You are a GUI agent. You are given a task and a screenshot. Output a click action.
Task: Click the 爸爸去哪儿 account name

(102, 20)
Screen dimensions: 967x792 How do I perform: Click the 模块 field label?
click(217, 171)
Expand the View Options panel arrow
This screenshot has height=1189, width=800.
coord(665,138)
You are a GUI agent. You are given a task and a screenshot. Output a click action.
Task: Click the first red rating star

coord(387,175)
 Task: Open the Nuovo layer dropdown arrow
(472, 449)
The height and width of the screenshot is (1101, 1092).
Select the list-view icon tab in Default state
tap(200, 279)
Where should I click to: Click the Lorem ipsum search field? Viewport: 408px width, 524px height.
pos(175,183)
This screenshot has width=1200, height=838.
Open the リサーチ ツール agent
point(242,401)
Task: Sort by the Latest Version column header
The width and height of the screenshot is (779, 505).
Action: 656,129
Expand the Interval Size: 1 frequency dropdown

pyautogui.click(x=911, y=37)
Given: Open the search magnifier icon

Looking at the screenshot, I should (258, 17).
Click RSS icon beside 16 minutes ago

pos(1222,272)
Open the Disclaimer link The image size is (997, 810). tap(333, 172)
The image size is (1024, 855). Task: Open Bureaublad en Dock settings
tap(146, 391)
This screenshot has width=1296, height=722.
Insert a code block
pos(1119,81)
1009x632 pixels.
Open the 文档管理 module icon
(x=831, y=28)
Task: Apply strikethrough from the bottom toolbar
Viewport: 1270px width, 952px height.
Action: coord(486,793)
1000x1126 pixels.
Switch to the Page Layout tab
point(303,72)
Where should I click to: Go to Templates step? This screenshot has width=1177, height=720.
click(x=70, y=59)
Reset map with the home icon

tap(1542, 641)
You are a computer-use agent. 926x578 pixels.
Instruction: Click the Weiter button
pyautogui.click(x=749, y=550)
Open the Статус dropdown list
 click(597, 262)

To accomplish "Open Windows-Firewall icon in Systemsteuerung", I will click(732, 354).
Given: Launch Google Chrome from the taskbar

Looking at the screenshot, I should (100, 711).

════════════════

- _STATED PROBLEM_
Rewrite the entries above, putting "drop-down menu" wherever "dropdown" appears and leaving everything else the same.

- _RESPONSE BELOW_
You are a GUI agent. You are given a task and a screenshot. Output a click action.
Task: Click the 爸爸去哪儿 account name

(102, 20)
Screen dimensions: 967x792 How do I perform: Click the 模块 field label?
click(217, 171)
Expand the View Options panel arrow
This screenshot has height=1189, width=800.
coord(665,138)
You are a GUI agent. You are given a task and a screenshot. Output a click action.
Task: Click the first red rating star

coord(387,175)
 Task: Open the Nuovo layer drop-down menu arrow
(472, 449)
The height and width of the screenshot is (1101, 1092).
Select the list-view icon tab in Default state
tap(200, 279)
Where should I click to: Click the Lorem ipsum search field? Viewport: 408px width, 524px height.
pos(175,183)
This screenshot has width=1200, height=838.
Open the リサーチ ツール agent
point(242,401)
Task: Sort by the Latest Version column header
The width and height of the screenshot is (779, 505).
Action: 656,129
Expand the Interval Size: 1 frequency drop-down menu

pyautogui.click(x=911, y=37)
Given: Open the search magnifier icon

Looking at the screenshot, I should (258, 17).
Click RSS icon beside 16 minutes ago

pos(1222,272)
Open the Disclaimer link The image size is (997, 810). tap(333, 172)
The image size is (1024, 855). Task: Open Bureaublad en Dock settings
tap(146, 391)
This screenshot has width=1296, height=722.
Insert a code block
pos(1119,81)
1009x632 pixels.
Open the 文档管理 module icon
(x=831, y=28)
Task: Apply strikethrough from the bottom toolbar
Viewport: 1270px width, 952px height.
Action: coord(486,793)
1000x1126 pixels.
Switch to the Page Layout tab
point(303,72)
Where should I click to: Go to Templates step? This screenshot has width=1177, height=720.
click(x=70, y=59)
Reset map with the home icon

tap(1542, 641)
You are a computer-use agent. 926x578 pixels.
Instruction: Click the Weiter button
pyautogui.click(x=749, y=550)
Open the Статус drop-down menu list
 click(597, 262)

To accomplish "Open Windows-Firewall icon in Systemsteuerung", I will click(732, 354).
Given: Launch Google Chrome from the taskbar

Looking at the screenshot, I should (100, 711).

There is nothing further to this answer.